Water Management Challenges Associated with the Production of Shale Gas by Hydraulic Fracturing
TL;DR: Water management has emerged as a critical issue in the development of these inland gas reservoirs, where hydraulic fracturing is used to liberate the gas as discussed by the authors, where large volumes of water containing very high concentrations of total dissolved solids (TDS) return to the surface.

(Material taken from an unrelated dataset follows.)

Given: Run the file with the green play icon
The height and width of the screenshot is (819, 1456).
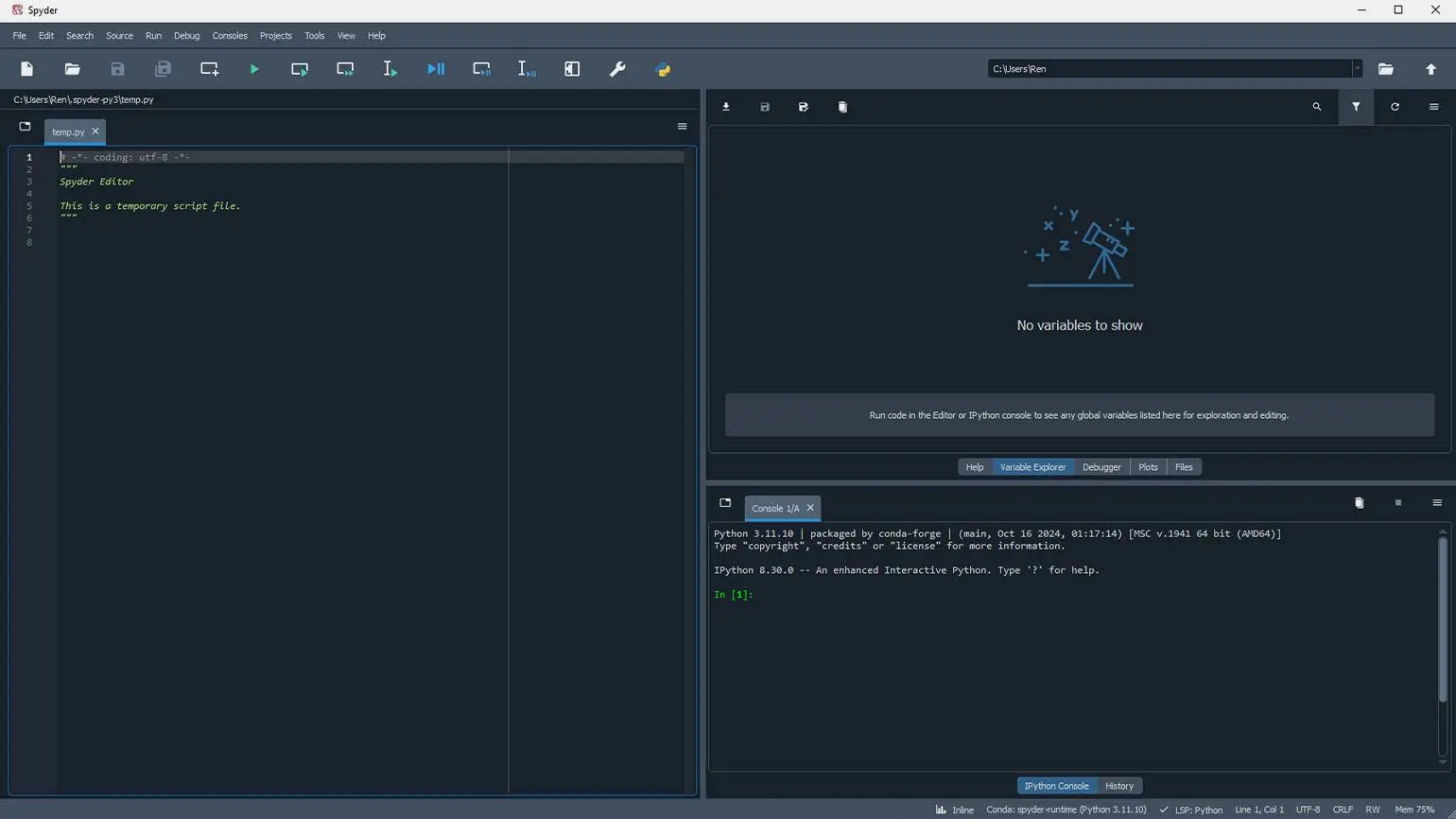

Abstract: Development of unconventional, onshore natural gas resources in deep shales is rapidly expanding to meet global energy needs. Water management has emerged as a critical issue in the development of these inland gas reservoirs, where hydraulic fracturing is used to liberate the gas. Following hydraulic fracturing, large volumes of water containing very high concentrations of total dissolved solids (TDS) return to the surface. The TDS concentration in this wastewater, also known as “flowback,” can reach 5 times that of sea water. Wastewaters that contain high TDS levels are challenging and costly to treat. Economical production of shale gas resources will require creative management of flowback to ensure protection of groundwater and surface water resources. Currently, deep-well injection is the primary means of management. However, in many areas where shale gas production will be abundant, deep-well injection sites are not available. With global concerns over the quality and quantity of fresh water, novel water management strategies and treatment technologies that will enable environmentally sustainable and economically feasible natural gas extraction will be critical for the development of this vast energy source.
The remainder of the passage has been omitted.